Lesotho, through the Ministry of Development Planning in collaboration with United Nations Development Program (UNDP) on Monday launched the 2019 Human Development Report with the aim to measure country’s socioeconomic progress.
The theme of the Report is ‘Beyond income, Beyond average, Beyond today: Inequalities in Human Development in the 21st Century’.
When officially launching the Report at the event held in Maseru, the Minister of Development Planning, Dr Tlohelang Aumane said Lesotho made concerted efforts towards building a strong resource based as envisioned in the long term plan; vision 2020 and National Strategic Development Plan II (NSDP II), saying the NSDP II puts emphasis on the skills development, and health enhancement towards the goal of equitable economic growth.
He remarked that some successes with regards to Human Development have been registered in previous years, mentioning the literacy rate improvement since implementation of free primary education, high levels of secondary enrollment and adult education as well as the declining trend of under-five mortality rate to mention but a few.

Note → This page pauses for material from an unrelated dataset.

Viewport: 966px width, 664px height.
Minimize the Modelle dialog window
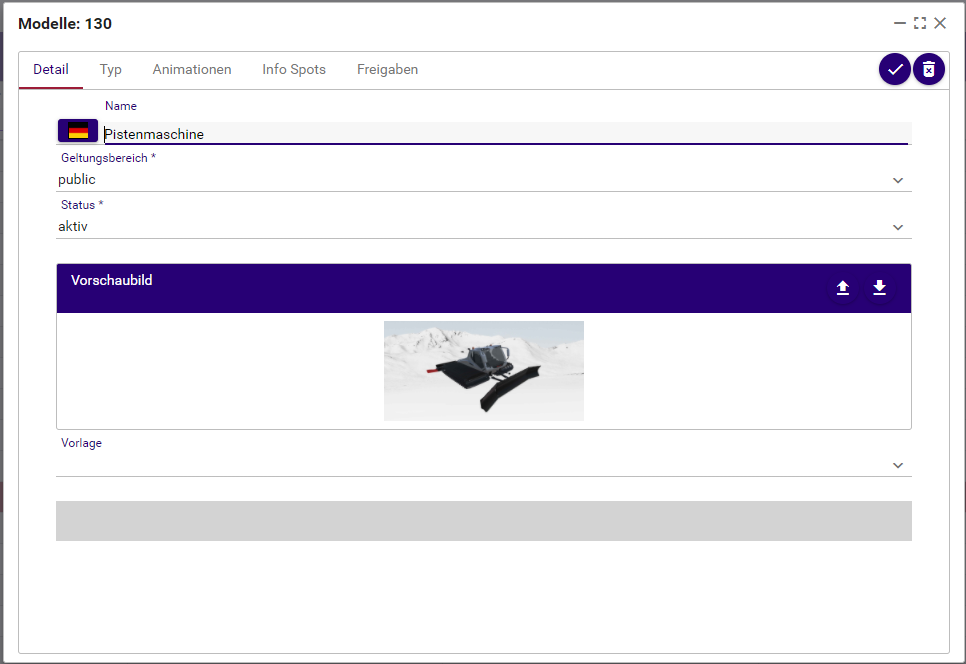(900, 23)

However, Dr Aumane said there are still improvements to be made in the Human Development, singling out shortage of qualified human resources in technical and managerial skills, saying this has led to low productivity in the economy and that another major challenge is the mismatched skills, which he stressed needs immediate attention.
Furthermore, he asserted that it is through a well developed human resource base and increased productive capacity that an export-led growth and private sector will be realized, thus equitable and sustainable.

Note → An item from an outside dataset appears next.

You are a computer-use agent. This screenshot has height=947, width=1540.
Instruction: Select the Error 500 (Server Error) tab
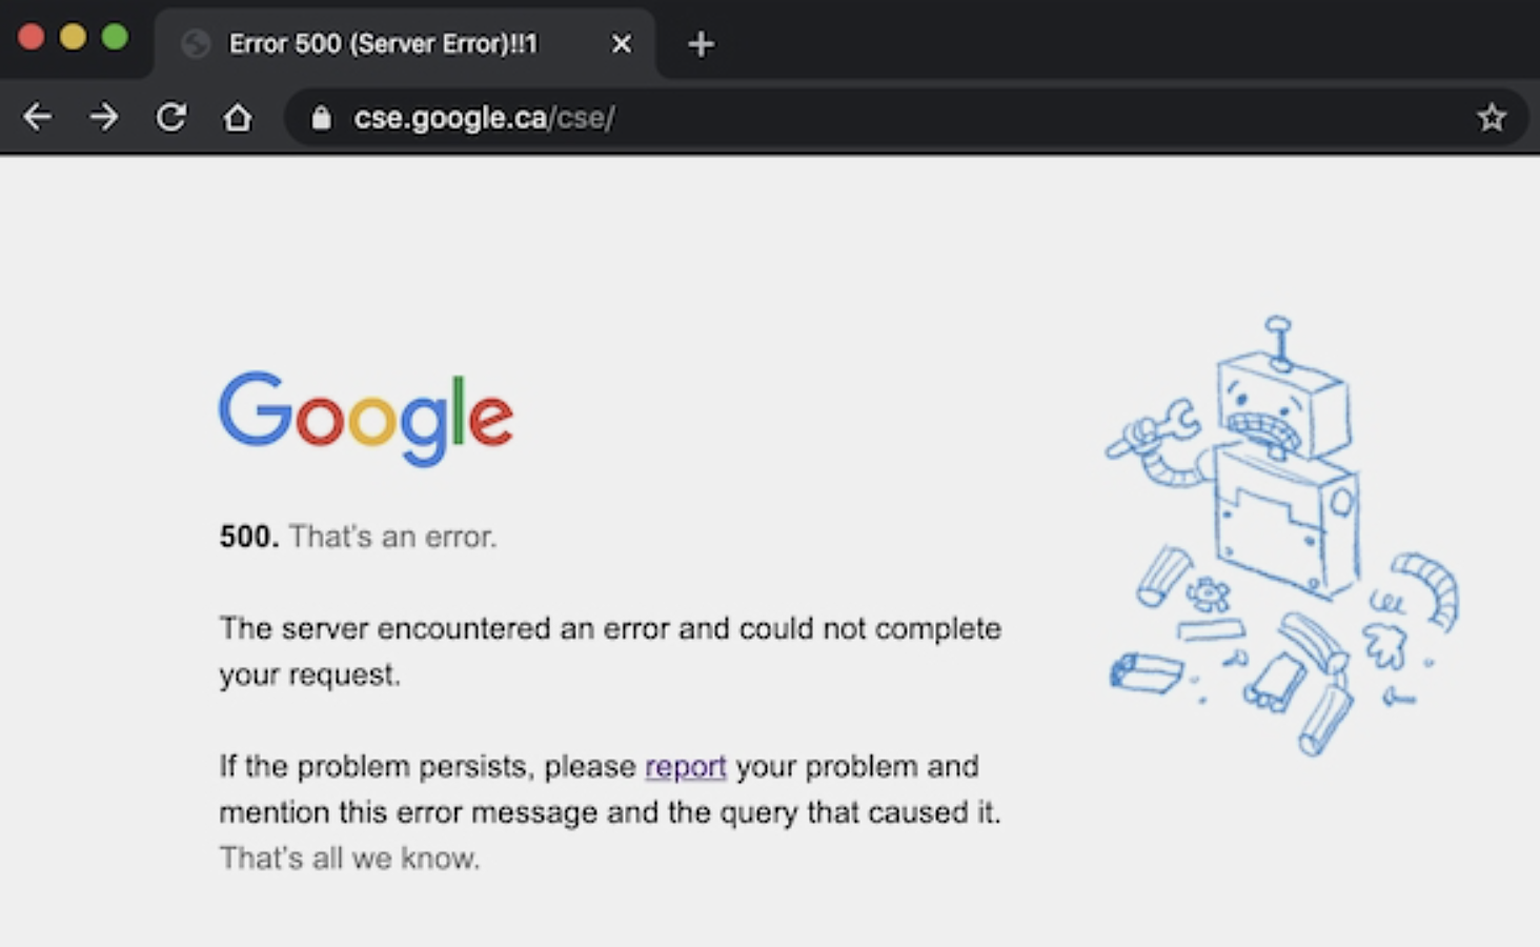point(383,44)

Speaking at the same event, UNDP Resident Representative, Ms. Betty Wabunoha said Human Development is about enlarging people’s freedoms, choices and capabilities to live a long and healthy life, being educated, having decent standards of living and enjoying political and civil freedoms to participate in the life of one’s community.

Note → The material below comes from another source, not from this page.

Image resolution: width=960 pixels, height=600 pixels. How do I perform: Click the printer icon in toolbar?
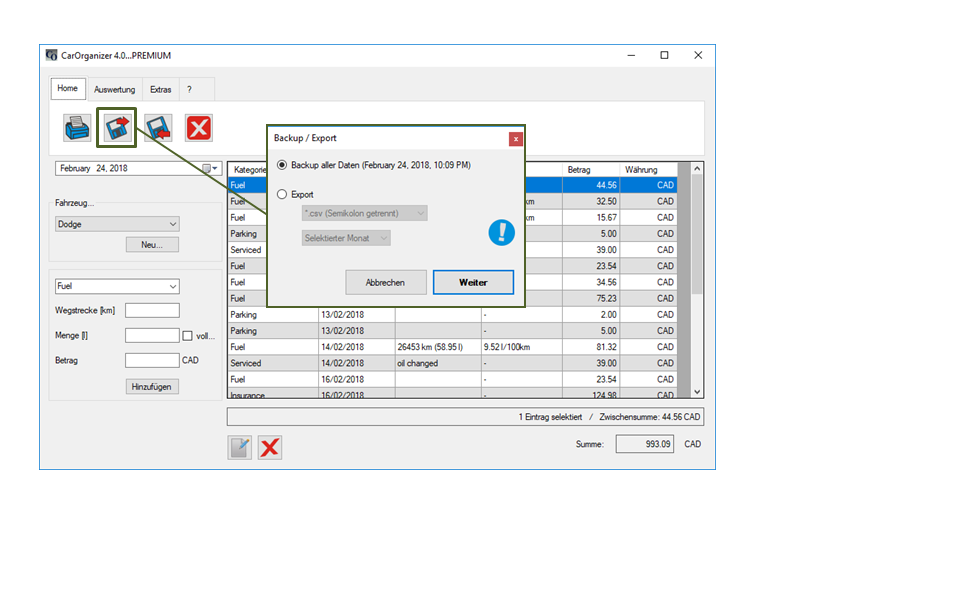(77, 127)
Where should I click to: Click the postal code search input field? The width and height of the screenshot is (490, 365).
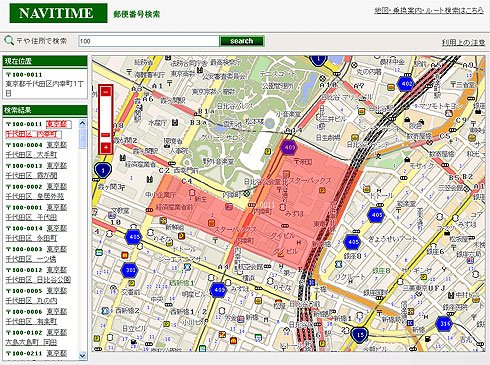[149, 41]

She said Lesotho is listed among the most unequal countries in Africa, saying as per the report, the inequality-adjusted Human Development index sets out the unequal distribution of education, health and living standards,. She added that while Lesotho has recorded an increase of 6 percent from 0.488 in 1990 to 0.518 in 2018, the country also lost 32 percent human development progress due to inequality in 2018.
She added that despite improved gender parity in education, the report shows that African women and girls continue to face deeply entrenched challenges to their human development progress and that Africa has the highest incidence of early marriage and adolescent birth with 36 percent of women being married before their 18th birthday. She however stressed that Lesotho is not an exception in this matter despite the high gender development index, women in Lesotho still face major challenges regarding access to economic opportunities and political empowerment.
Ms. Wabunoha therefore mentioned that improvements to basis capabilities to reduce inequalities is possible, hence called for stronger partnerships, innovations and new metrics to measure inequality.
Meanwhile, the 2019 Human Development Report shows that African countries have made significant strides in advancing human development, gaining ground on primary education and health.
This Report, which pioneers a more precise way to measure countries’ socioeconomic progress shows that just as the gap in basic living standards is narrowing with an unprecedented number of people escaping poverty, hunger and disease, the necessities to thrive have evolved. New inequalities are becoming more pronounced, particularly around tertiary education and the seismic effects of technology and the climate crisis.
For the first time this year, African country, Seychelles is reported to have moved into the very high human development group. Others are rising in the ranks as well. Four countries – Botswana, Gabon, Mauritius and South Africa – are now in the high human development group, and 12 countries that include Angola, Cape Verde, Cameroon, Congo, Equatorial Guinea, Eswatini, Ghana, Kenya, Namibia, Sao Tome and Principe, Zambia and Zimbabwe are in the medium human development group.
While poverty rates have declined in across the continent, progress has been uneven. If current trends continue, the Report asserts, nearly 9 of 10 people in extreme poverty, more than 300 million will be in Sub Saharan Africa in 2030.
Among countries that are off track to achieve the Sustainable Development Goals by 2030, most are in Africa.
At the same time, there are encouraging counter trends. Burkina Faso had the region’s largest decline in income inequality, with the bottom 40 percent growing almost twice as fast as the average. Income inequality also shrank in Eswatini, Ethiopia, Gambia, Guinea, Lesotho, Mali and Namibia.